Tavia walked past the fighters and the entertainers who flung themselves across the room in aerial silk, taking care not to get kicked in the face. She pulled back a curtain at the far end and pressed her hand against the indiscreet slab of black glass, allowing her palm—her identity and her desires—to be read.
Once the glass was satisfied, a doorway slid open, and on the other side stood Tavia’s underboss, a pack of four-leaf clovers in hand.
Wesley Thornton Walcott was only nineteen, but he had a name that made most people think he came out of his muma wearing a suit and suspenders. Tavia knew that wasn’t true, but she did know that he wore a three-piece on every even day and a bow tie on all the odd ones.

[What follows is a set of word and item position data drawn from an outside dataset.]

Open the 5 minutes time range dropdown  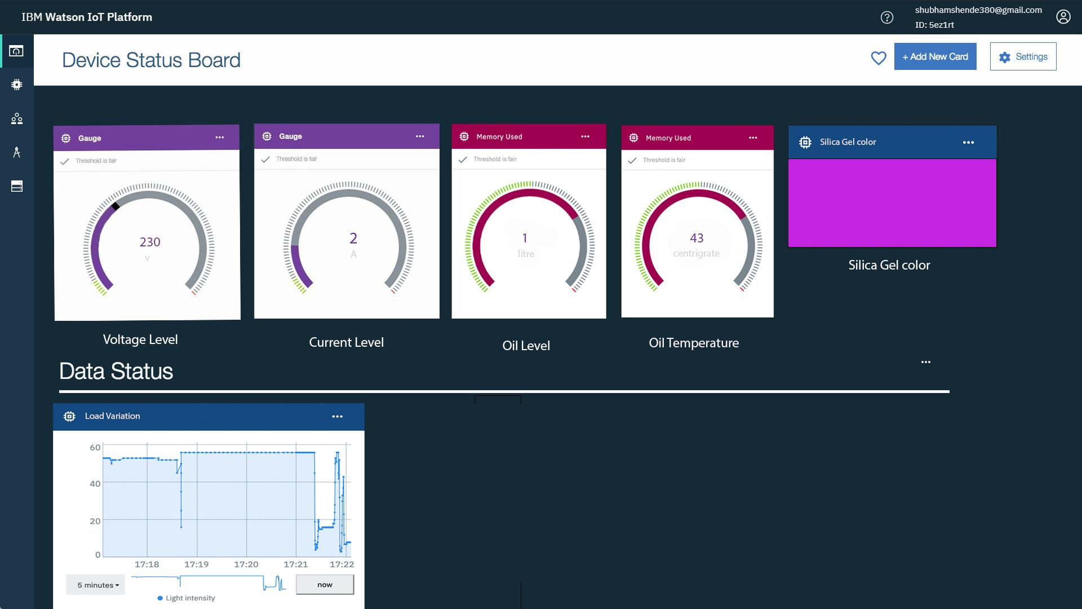point(96,585)

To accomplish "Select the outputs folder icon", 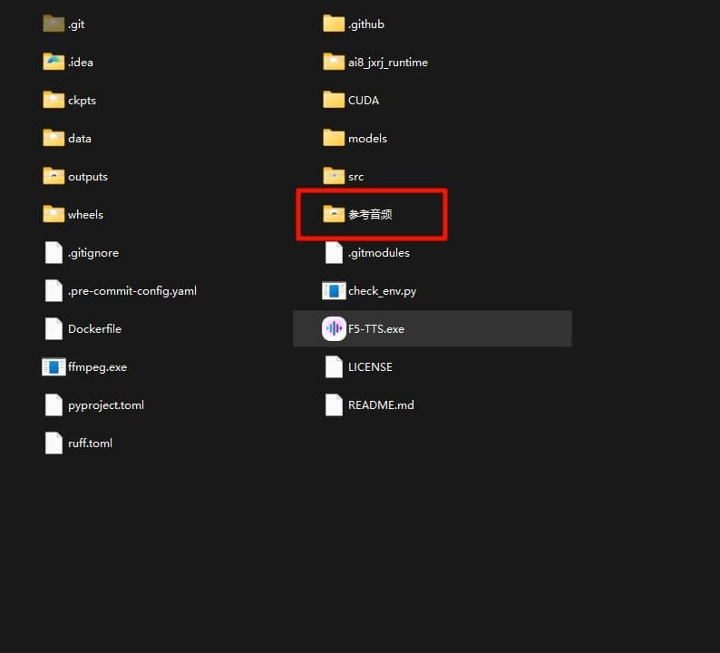I will pos(54,177).
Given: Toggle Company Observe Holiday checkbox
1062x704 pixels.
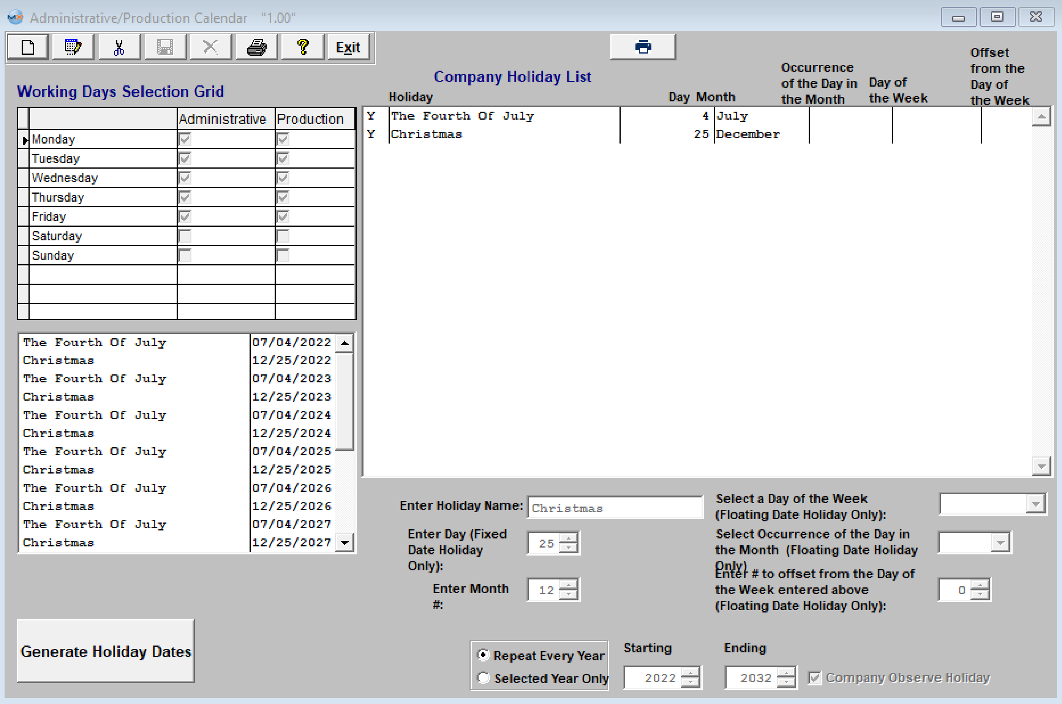Looking at the screenshot, I should tap(815, 678).
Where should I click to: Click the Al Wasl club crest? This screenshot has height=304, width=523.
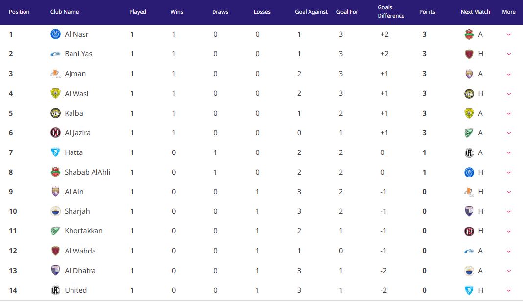click(x=55, y=93)
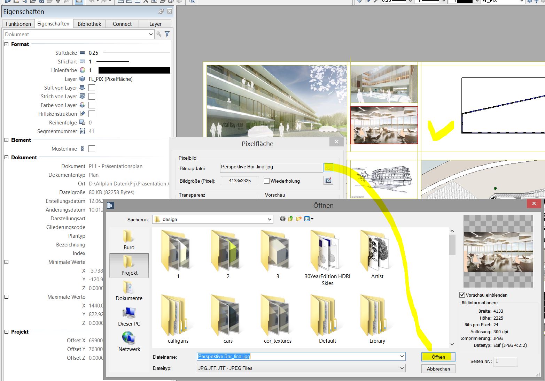Expand the Dateityp file type dropdown
545x381 pixels.
402,368
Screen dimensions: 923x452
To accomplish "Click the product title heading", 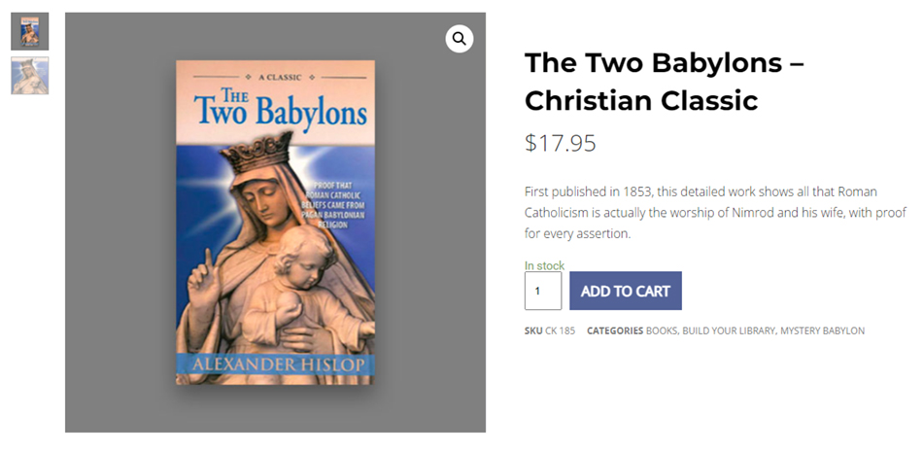I will click(x=664, y=81).
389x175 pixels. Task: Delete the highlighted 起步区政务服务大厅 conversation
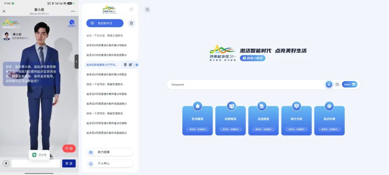[125, 65]
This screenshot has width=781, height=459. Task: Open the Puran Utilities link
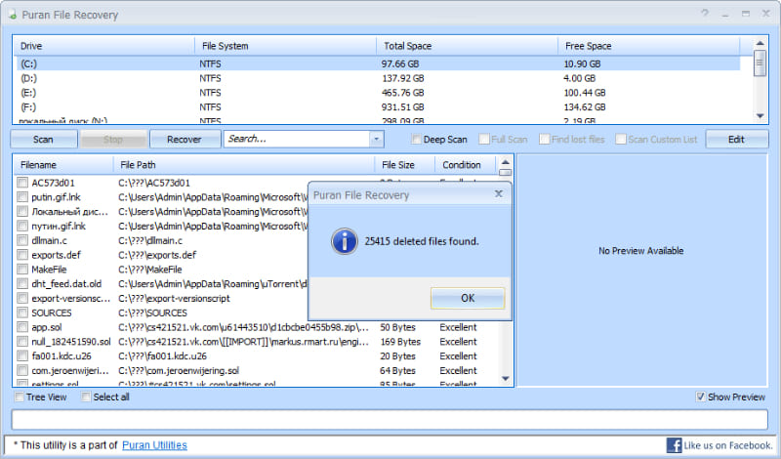pyautogui.click(x=154, y=445)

She wasn’t too sure how he worked out which days were which—the streets of Creije always seemed so odd to her—but Wesley had assigned them such attributes and got away with it, because getting away with things was what Wesley did best.
“Tavia,” he said, and smiled in a way that was half dimples and all sadist. “Come on, the fight’s just getting started.”
He brushed past her and headed for the fighting ring.
Reluctantly, Tavia followed.
A path cleared for Wesley, as if by habit, and when he approached a small set of sofas cordoned off by gold chains, half a dozen buskers surrounded the area, keeping everyone else at a distance.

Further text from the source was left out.